Increased Autophagy by CSE in Pulmonary Epithelial Cells.

(A) Western blot analysis of LC3 in CSE-treated HBE, SAE, and Beas-2B cells. Cells were treated with various concentrations of CSE for 24 h. Far right panel shows that bafilomycin A1 enhanced the CSE-induced LC3 expression in HBE cells. Cells were pretreated with 200 nM Bafilomycin A1 for 30 min and followed by the exposure to 30% CSE for an additional 24 h. (B) Formation of autophagic vacuoles in HBE cells treated with 1% CSE for 4 h. N indicates nuclei.
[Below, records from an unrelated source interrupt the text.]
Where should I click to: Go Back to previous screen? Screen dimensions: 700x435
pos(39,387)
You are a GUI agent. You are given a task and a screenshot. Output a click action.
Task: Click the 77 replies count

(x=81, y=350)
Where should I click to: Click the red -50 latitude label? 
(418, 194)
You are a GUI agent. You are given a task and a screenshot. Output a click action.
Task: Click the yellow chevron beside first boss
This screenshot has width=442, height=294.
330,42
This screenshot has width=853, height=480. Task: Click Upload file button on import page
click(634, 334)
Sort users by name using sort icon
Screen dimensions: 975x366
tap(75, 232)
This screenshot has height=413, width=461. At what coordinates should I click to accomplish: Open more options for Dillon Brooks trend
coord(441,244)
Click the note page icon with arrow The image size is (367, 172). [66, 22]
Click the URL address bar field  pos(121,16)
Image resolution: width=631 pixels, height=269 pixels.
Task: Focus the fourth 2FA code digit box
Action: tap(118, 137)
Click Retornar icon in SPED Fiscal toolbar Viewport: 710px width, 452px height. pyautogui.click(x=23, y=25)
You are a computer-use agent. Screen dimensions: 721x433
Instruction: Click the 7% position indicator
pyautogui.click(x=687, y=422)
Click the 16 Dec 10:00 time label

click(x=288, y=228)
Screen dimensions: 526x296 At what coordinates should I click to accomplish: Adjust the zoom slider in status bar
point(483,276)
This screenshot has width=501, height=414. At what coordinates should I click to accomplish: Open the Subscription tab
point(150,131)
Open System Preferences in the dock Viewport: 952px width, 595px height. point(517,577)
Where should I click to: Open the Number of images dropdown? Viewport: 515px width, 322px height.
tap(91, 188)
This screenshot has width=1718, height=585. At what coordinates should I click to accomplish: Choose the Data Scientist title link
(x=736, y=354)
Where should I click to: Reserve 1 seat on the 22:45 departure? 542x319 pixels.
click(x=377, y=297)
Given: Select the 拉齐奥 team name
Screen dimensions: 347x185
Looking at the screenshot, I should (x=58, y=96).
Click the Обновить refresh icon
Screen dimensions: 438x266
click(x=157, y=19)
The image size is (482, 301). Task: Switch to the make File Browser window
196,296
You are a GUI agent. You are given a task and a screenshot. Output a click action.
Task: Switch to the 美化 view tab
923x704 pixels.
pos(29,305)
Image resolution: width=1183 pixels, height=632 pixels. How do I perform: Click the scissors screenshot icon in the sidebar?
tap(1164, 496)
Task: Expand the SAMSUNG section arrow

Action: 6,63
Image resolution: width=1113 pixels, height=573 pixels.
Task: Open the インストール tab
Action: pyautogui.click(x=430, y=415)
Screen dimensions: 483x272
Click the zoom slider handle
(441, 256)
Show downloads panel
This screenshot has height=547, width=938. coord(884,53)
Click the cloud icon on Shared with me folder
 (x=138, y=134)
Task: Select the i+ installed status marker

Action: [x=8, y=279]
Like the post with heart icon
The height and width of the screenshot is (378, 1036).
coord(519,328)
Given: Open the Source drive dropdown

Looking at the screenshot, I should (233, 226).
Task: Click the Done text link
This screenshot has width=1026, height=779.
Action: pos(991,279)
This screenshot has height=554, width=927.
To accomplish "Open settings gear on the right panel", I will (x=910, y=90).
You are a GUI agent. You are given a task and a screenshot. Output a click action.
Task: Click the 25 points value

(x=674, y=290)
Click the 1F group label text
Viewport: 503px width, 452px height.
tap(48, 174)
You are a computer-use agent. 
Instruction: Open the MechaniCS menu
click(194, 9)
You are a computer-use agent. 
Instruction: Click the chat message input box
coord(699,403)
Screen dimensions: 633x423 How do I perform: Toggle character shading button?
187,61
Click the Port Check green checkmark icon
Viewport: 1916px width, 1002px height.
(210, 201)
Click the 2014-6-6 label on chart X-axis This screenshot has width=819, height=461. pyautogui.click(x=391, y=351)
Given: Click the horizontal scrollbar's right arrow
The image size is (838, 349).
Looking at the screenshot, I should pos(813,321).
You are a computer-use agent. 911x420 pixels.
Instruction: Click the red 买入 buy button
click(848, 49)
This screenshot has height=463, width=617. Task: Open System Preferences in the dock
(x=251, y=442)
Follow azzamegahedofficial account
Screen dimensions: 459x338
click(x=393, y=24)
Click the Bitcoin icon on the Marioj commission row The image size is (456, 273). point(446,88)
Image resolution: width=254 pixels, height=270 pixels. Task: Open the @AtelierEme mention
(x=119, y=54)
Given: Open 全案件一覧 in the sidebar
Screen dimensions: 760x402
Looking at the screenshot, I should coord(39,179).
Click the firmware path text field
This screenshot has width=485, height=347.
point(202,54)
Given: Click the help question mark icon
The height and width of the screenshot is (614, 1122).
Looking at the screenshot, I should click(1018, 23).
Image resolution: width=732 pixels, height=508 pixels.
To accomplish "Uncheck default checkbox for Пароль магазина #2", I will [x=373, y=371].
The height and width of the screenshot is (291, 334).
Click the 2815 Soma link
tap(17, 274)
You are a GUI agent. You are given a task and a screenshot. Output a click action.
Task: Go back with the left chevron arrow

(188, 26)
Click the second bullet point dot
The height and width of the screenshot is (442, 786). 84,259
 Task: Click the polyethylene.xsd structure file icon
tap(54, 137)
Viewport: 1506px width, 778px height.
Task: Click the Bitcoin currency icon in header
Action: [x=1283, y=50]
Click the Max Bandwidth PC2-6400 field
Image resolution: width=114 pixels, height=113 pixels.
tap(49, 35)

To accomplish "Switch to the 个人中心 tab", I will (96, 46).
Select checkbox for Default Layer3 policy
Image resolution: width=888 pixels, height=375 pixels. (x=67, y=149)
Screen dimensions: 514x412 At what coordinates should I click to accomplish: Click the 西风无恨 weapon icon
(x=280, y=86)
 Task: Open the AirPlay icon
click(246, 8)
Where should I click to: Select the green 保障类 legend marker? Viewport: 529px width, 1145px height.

AVi, immature autophagic vacuoles (autophagosomes), AVd, degradative, late autophagic vacuoles (autolysosomes). (Right) EM images corresponding to HBE cell exposed to 10% CSE for 24 h scored for number of immature autophagic vacuole (AVi) and degradative autophagic vacuoles (AVd). The data are represented as AVi and AVd per 100 µm². Data are mean scores plus standard deviation. N = 15 images representative of CSE treated cells, and N = 10 images representative of control cells, at same magnification. *P<0.05 (C) Representative images of the punctuated GFP-LC3 in Beas-2B cells treated with 5% CSE or 50 nM TSA for 24 h. White bar indicates 10 µm. (D) Increased ROS accumulation in CSE-treated Beas-2B cells. Cells were exposed to 20% CSE for 1 h. (Right) CSE-induced LC3 expression was attenuated by diphenyliodonium (DPI), Apocynin or N-acetyl-L-cysteine (NAC). Beas-2B cells were pretreated with the antioxidant at the indicated concentrations for 30 min and followed by the exposure to 30% CSE for an additional 24 h. Data represent mean+/−S.D. of three independent experiments. ** indicates P<0.01.